We can even see this with the latest warnings for High Sierra beta 2 update 1 where there are still issues with APFS yet Apple was so certain of APFS being used for the boot drive in the iPhone and iPad that they pushed it out already. Because of the closed HW and controlled SW environment this becomes a much easier job, I'd imagine, which sounds like a reasonable, logistical reason for Jobs' statement, if you don't want to apply anything a reasonable sales argument to it.
LOL. Indeed. I've read this entire painful thread and this was the best comment. Enjoy. It's all about doing things in moderation.
The fact remains that from day 1 Jobs wanted closed machines and a direct quote states that part of the reason was to get you to buy the next machines over simply adding memory to keep your current one up to date. It is also fact that Macs today will last years and years even though there are no user upgradable parts inside so the idiotic fallacy that Apple now builds for a short lifetime as implied by the trollish "planned obsolescence" stupidity is false.
Jobs design goal from day 1 was external expansion via ports and the current iMac with TB3 is the best implementation of that goal thus far. There has been no design change and the Mac has been amazingly consistent and successful when under Jobs and now Cook.
I'm reasonably confident that I'm not in immediate peril from my lunches last week.
It isn't the poison, it's the dose.
- The touch bar is a step backward from physical keys for people who touch type like me, especially as there's no compelling use case for having the touch bar there yet.
- There is minimal TB3 support among monitors and docks (pretty much nothing reliable/stable anyways)
- Battery life is poor for a MBP historically. I get about 4-5 hours of typical (web surfing) use.
- Lack of magsafe
- Small SSD/RAM for the price. At $1800 starting, it should be sporting 16GB RAM.
I don't regret buying it. I was upgrading from a 2010 15" MBP. It's mostly better than that machine. But I don't think I'd consider it much of an upgrade from a 2014 or more recent MBP.
Love the keyboard.
I felt negative about the keyboard after a few months with mine. Then one day I was working on my wife's older MacBook Pro with the previous generation keyboard. After a few minutes of what felt like pushing towers into basements, I decided that I might actually prefer the short-throw keys. I definitely prefer the larger key caps of the new version. Even though they increase the incidence of mistakenly pressing an adjacent key, for some reason they feel better to me.

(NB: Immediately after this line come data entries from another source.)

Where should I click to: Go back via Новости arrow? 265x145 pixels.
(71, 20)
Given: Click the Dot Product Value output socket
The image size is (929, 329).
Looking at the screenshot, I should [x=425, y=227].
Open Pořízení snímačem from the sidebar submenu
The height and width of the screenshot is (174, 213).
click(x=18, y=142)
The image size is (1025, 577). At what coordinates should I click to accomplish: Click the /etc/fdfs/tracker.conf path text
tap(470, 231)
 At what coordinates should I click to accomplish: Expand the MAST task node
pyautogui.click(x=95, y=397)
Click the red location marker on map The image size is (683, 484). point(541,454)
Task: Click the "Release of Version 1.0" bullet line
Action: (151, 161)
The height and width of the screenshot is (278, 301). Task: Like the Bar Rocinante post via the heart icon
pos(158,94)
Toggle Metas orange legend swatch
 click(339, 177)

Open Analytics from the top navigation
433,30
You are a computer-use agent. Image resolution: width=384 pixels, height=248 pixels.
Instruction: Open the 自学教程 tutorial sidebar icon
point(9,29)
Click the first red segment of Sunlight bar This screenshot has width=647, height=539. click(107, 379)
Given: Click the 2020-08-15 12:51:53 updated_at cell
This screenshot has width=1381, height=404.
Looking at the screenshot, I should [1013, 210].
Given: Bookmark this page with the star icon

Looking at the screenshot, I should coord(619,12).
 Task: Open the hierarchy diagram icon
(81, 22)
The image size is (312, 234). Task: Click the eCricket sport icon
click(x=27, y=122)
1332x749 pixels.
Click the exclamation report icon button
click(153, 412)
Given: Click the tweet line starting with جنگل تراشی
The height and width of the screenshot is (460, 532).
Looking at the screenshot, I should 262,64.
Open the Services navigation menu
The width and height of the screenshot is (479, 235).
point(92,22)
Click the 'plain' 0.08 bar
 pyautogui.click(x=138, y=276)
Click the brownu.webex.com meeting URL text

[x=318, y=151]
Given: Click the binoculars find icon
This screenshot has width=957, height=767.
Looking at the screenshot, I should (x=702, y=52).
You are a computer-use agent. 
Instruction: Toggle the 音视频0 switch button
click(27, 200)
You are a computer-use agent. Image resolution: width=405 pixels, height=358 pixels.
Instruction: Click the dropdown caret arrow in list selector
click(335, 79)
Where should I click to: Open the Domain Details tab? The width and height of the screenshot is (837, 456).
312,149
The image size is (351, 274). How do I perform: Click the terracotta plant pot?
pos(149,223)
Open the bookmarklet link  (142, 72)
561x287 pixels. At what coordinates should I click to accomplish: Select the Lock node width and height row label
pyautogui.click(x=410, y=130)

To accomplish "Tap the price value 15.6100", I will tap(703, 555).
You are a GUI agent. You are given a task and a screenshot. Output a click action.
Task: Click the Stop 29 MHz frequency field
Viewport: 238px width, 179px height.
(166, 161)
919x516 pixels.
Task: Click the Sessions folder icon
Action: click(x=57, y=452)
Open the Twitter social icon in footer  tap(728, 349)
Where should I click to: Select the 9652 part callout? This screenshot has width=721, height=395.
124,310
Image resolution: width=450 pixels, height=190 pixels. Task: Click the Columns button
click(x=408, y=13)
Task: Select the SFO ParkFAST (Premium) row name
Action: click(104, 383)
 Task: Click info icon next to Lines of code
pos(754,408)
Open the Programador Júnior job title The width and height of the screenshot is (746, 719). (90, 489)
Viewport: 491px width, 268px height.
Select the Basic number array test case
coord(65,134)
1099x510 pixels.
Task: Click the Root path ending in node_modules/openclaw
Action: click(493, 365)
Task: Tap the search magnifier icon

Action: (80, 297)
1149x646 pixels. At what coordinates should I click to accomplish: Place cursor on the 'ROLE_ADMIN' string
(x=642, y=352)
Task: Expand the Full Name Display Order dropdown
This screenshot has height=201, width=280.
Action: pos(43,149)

The bottom line is that the new keyboard made for a much more compact chassis, and to me that is worth making the adjustment to the new feel.
Yes, and this is the problem I have with it. They targeted a design they wanted, and then put in, arguably inferior, components to make the design work... on a PRO product! I'm sure they decided that the majority of the users plug into external keyboards and input devices anyway the majority of the time (as do I). But, I'm still not sure that I'm happy with the tradeoff, overall. I like smaller and lighter in laptops as much as the next person. But, too small and too light obviously seem to have introduced a number of problems that on the whole, just weren't necessary.
(As an aside, as I just wrote a response to it in another thread... this is a good example of the 'new' Apple's priority of $ over product, IMO. They didn't set out to build the best possible pro laptop. They looked at market segments and majority of laptop use, and then set out to design what they thought would best fit that market-segment.)
Like I said, I'm all for thin and light laptops, but only to the extent that they serve their purpose well.
Maybe it's time for Apple to expand the laptop line to have a real MBP again and then a MBspT (MacBook semi-pro Travel).